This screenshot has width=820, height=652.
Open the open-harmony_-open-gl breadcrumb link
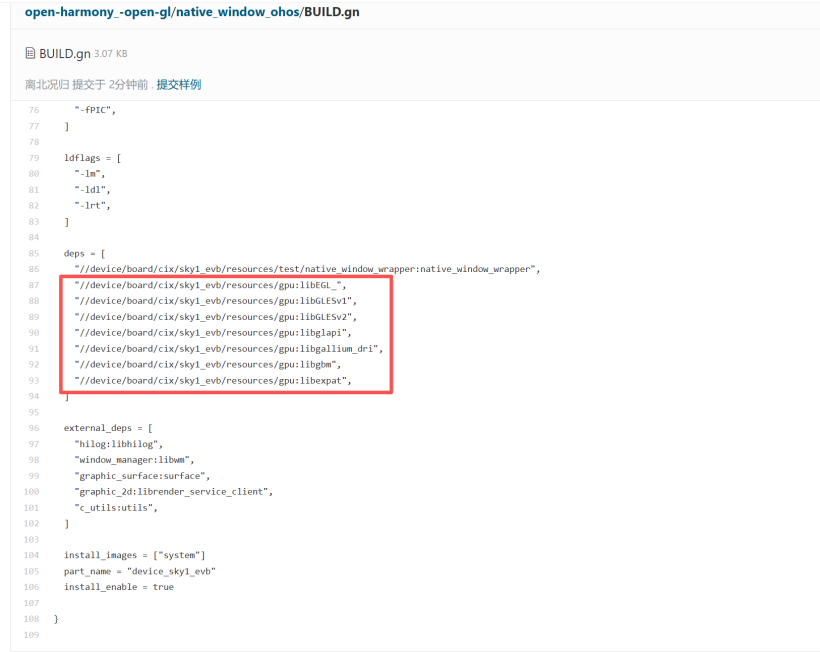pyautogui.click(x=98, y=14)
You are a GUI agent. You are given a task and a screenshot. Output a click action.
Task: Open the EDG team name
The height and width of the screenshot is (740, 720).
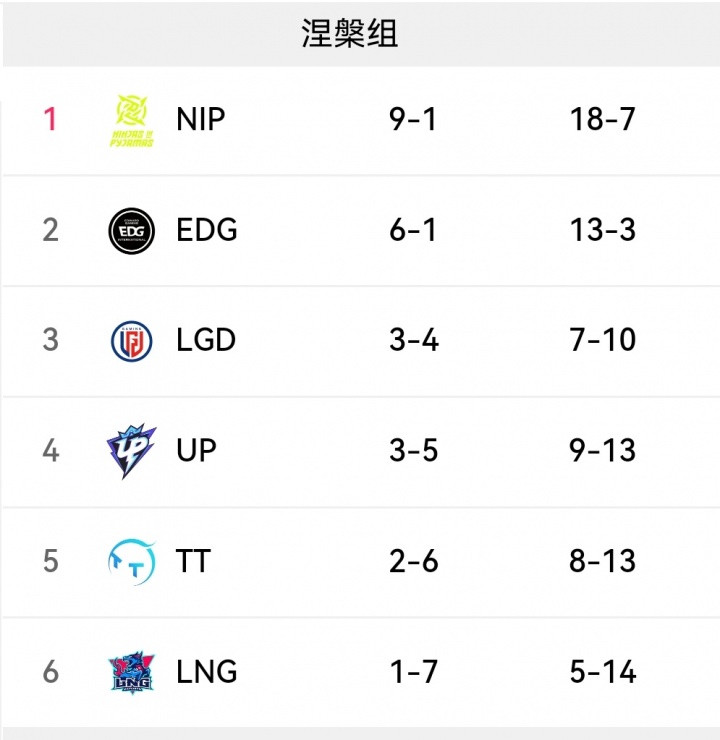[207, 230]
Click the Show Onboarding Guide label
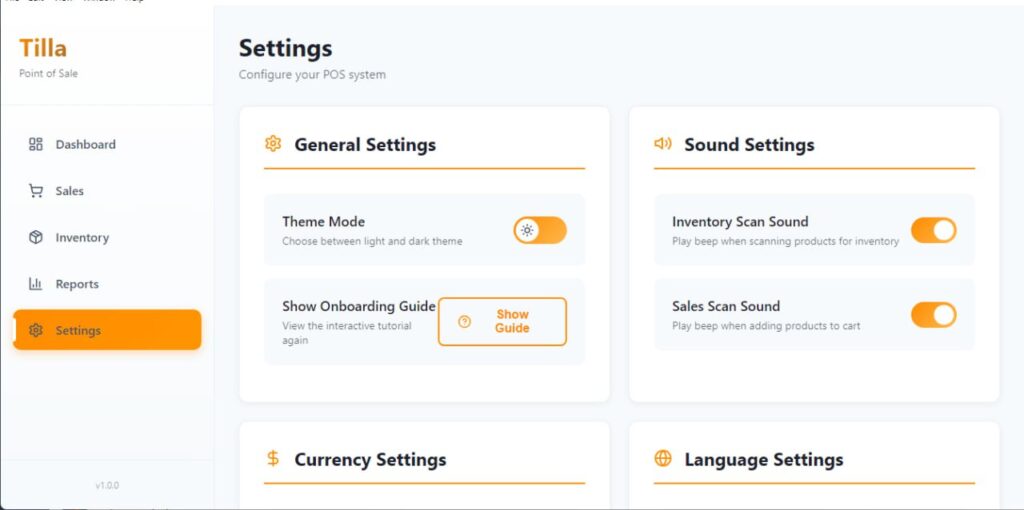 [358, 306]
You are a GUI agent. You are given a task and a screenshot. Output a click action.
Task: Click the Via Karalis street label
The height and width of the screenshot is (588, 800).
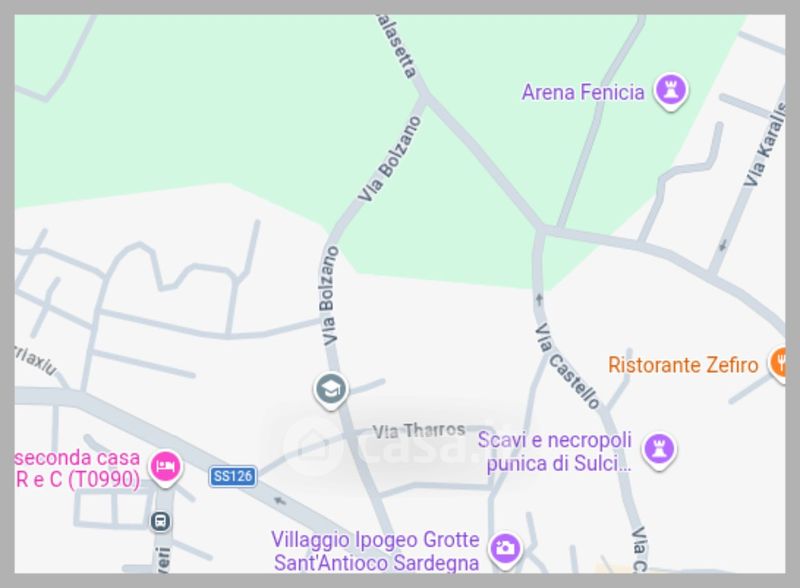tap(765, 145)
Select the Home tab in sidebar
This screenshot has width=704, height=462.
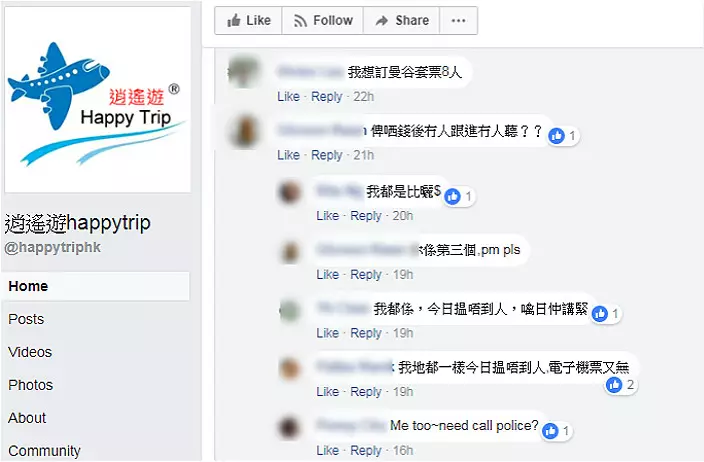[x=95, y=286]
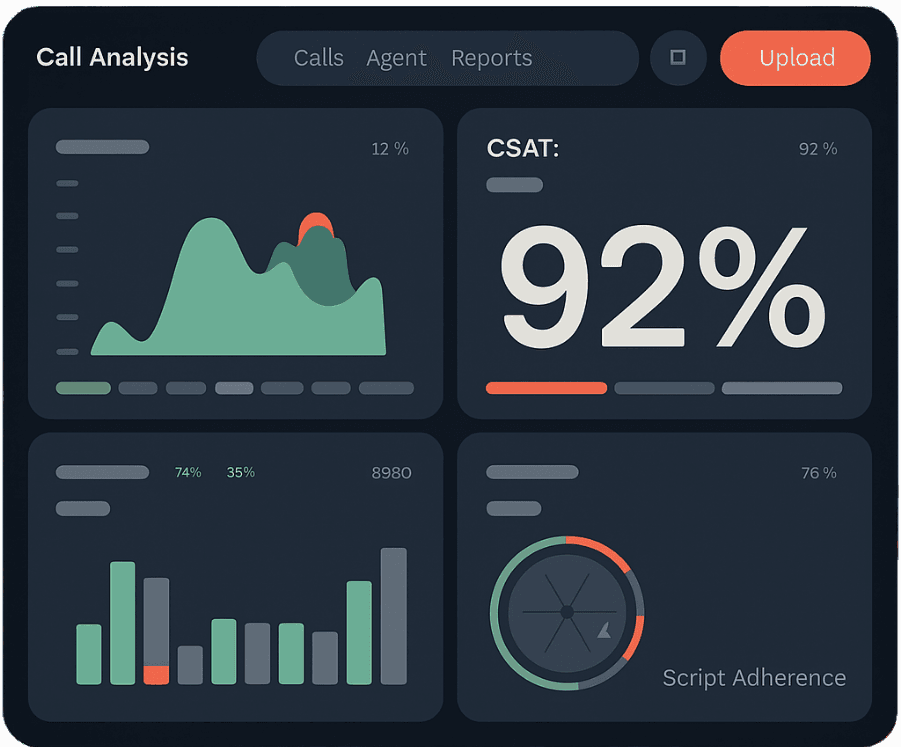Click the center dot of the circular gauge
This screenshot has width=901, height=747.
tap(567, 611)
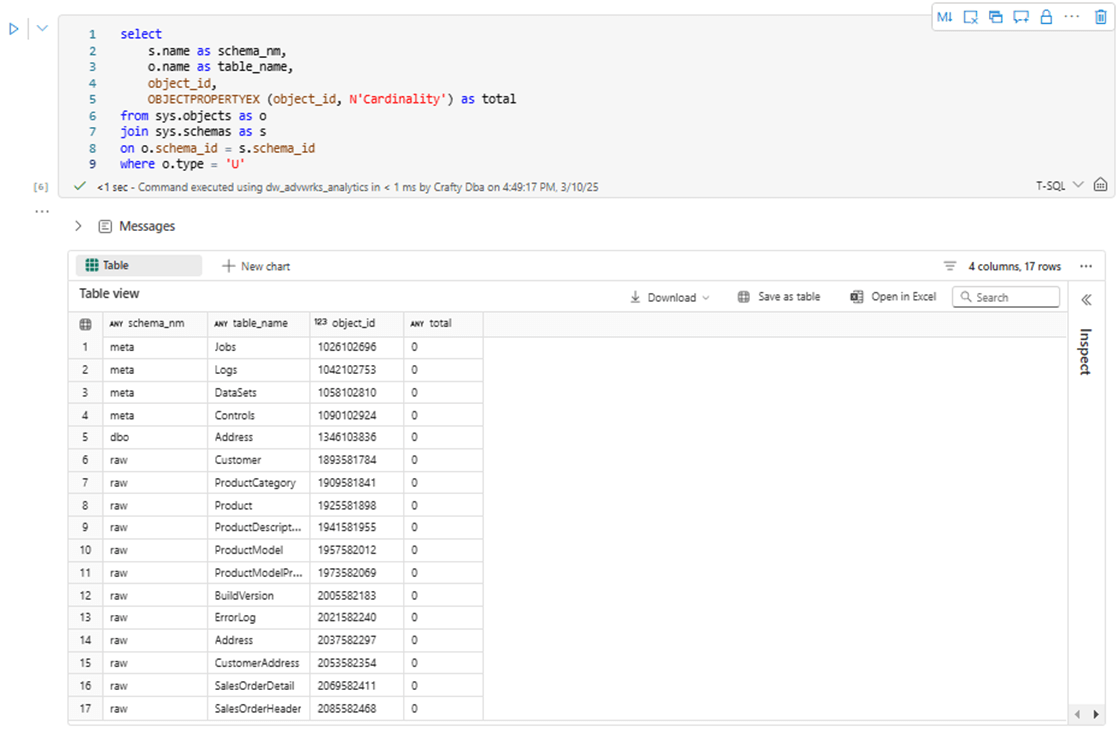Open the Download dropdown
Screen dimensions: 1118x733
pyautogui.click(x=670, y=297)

⁂

Reproduce all of the records above with "GUI agent" replaced by "screen agent" and everything else left unchanged. Omit the pictures.

Result of this task:
This screenshot has width=820, height=652.
Open the open-harmony_-open-gl breadcrumb link
pyautogui.click(x=98, y=14)
You are a screen agent. You are given a task and a screenshot. Output a click action.
Task: Open the EDG team name
The height and width of the screenshot is (740, 720).
[207, 230]
Click the Show Onboarding Guide label
 [358, 306]
You are a screen agent. You are given a task and a screenshot. Output a click action.
Task: Click the Via Karalis street label
The height and width of the screenshot is (588, 800).
tap(765, 145)
Select the Home tab in sidebar
This screenshot has width=704, height=462.
[x=95, y=286]
Click the center dot of the circular gauge
This screenshot has width=901, height=747.
tap(567, 611)
Open the Download dropdown
Screen dimensions: 1118x733
pyautogui.click(x=670, y=297)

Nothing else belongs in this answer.